INFORMATION –
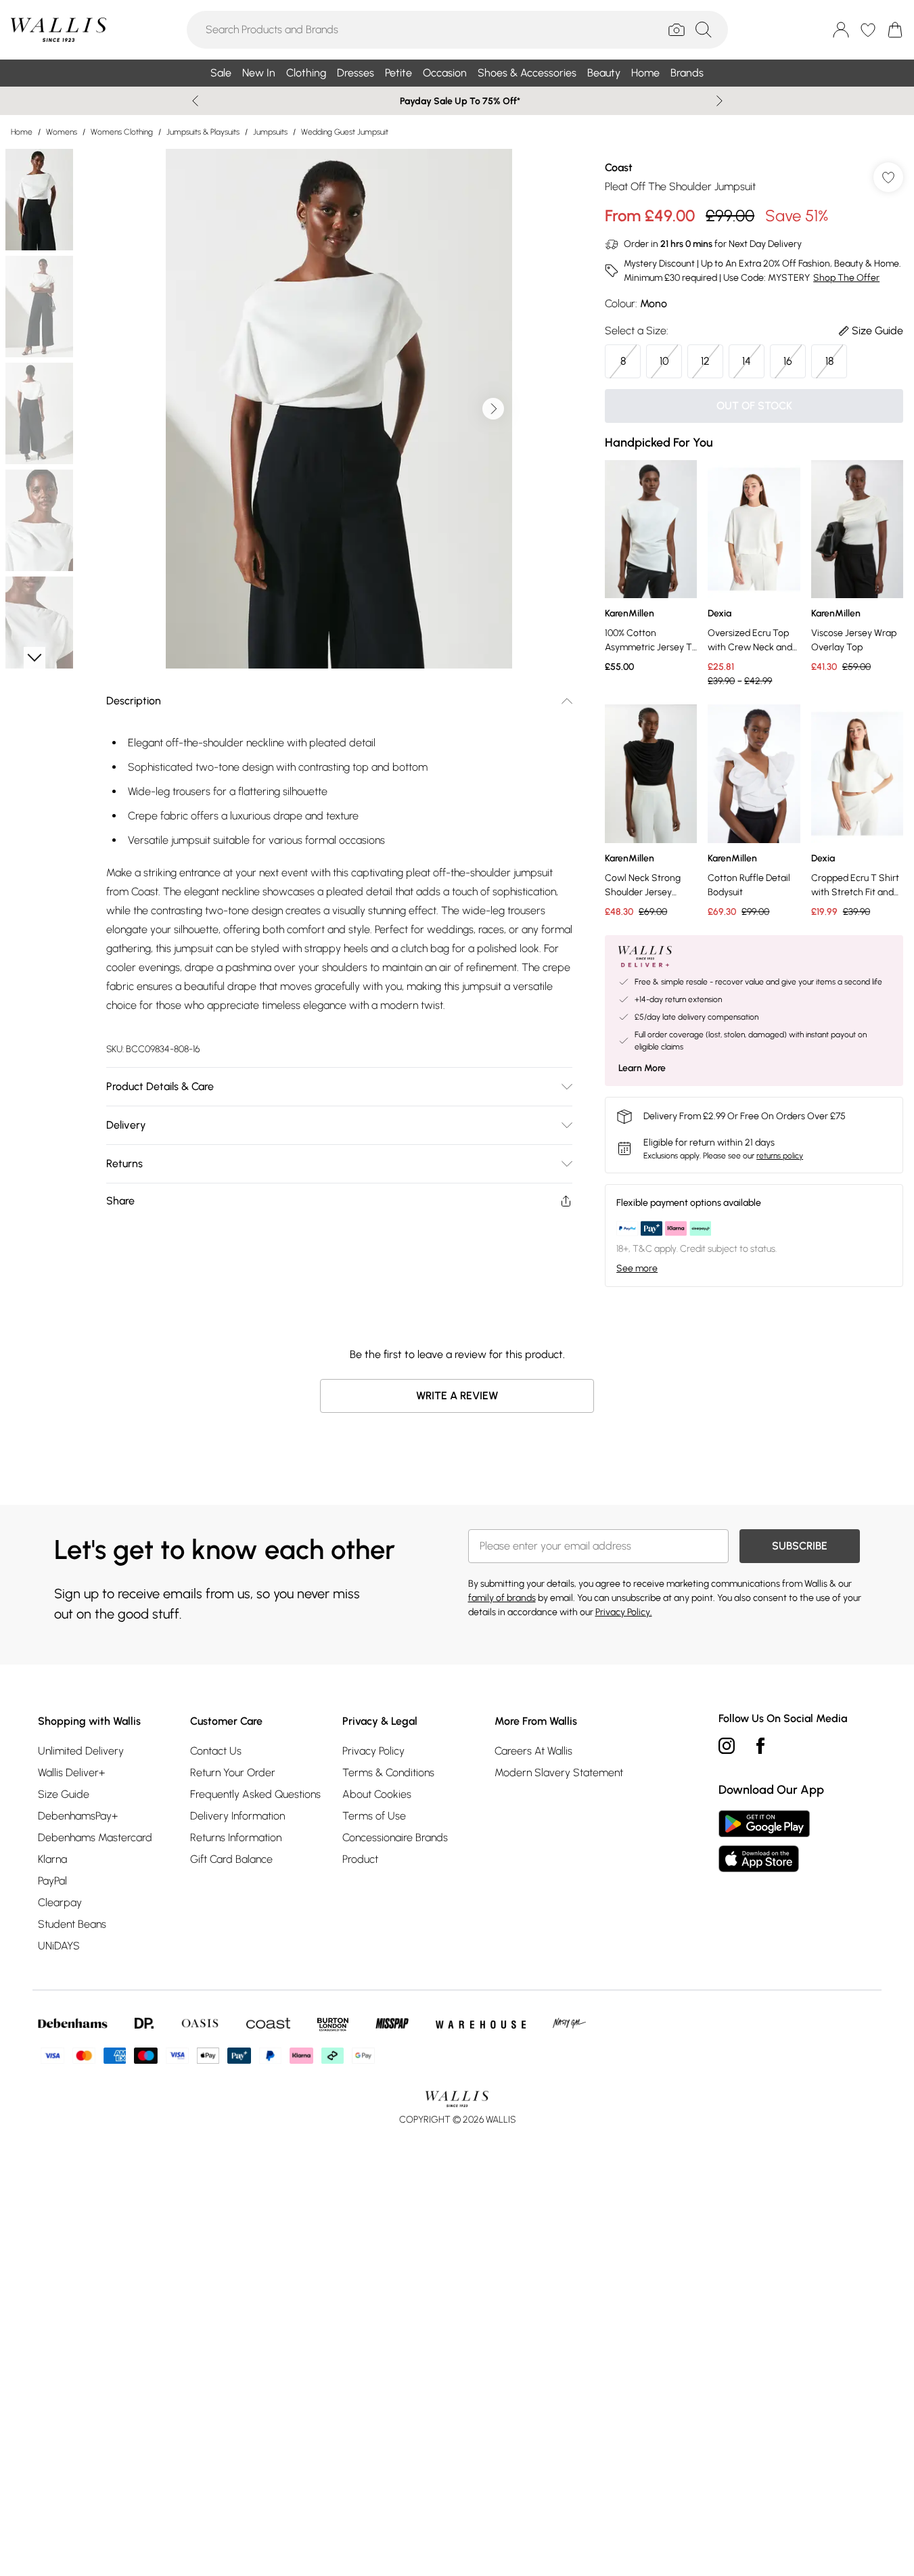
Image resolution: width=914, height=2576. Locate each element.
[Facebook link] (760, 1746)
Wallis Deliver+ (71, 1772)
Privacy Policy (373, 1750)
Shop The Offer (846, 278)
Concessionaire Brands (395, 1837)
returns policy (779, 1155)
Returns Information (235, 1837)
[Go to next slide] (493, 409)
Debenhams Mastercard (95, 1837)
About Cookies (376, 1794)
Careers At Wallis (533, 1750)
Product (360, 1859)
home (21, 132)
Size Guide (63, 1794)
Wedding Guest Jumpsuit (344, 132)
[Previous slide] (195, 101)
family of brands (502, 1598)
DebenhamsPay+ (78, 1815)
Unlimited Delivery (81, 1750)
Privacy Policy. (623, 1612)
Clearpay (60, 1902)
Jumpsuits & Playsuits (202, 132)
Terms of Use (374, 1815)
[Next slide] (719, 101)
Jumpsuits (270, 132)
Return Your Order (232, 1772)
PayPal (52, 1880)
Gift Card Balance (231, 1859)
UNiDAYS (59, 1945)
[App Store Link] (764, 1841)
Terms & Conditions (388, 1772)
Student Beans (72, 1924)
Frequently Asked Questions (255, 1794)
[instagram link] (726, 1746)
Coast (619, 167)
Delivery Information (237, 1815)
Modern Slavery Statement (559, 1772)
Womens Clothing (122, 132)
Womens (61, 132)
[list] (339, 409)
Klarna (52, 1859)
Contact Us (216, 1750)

ABOUT THIS TASK – Print the lines from the one containing "Delivery Information (237, 1815)" through the end of the material, word for word, and nothing else.

WORKED SOLUTION –
Delivery Information (237, 1815)
Modern Slavery Statement (559, 1772)
Womens Clothing (122, 132)
Womens (61, 132)
[list] (339, 409)
Klarna (52, 1859)
Contact Us (216, 1750)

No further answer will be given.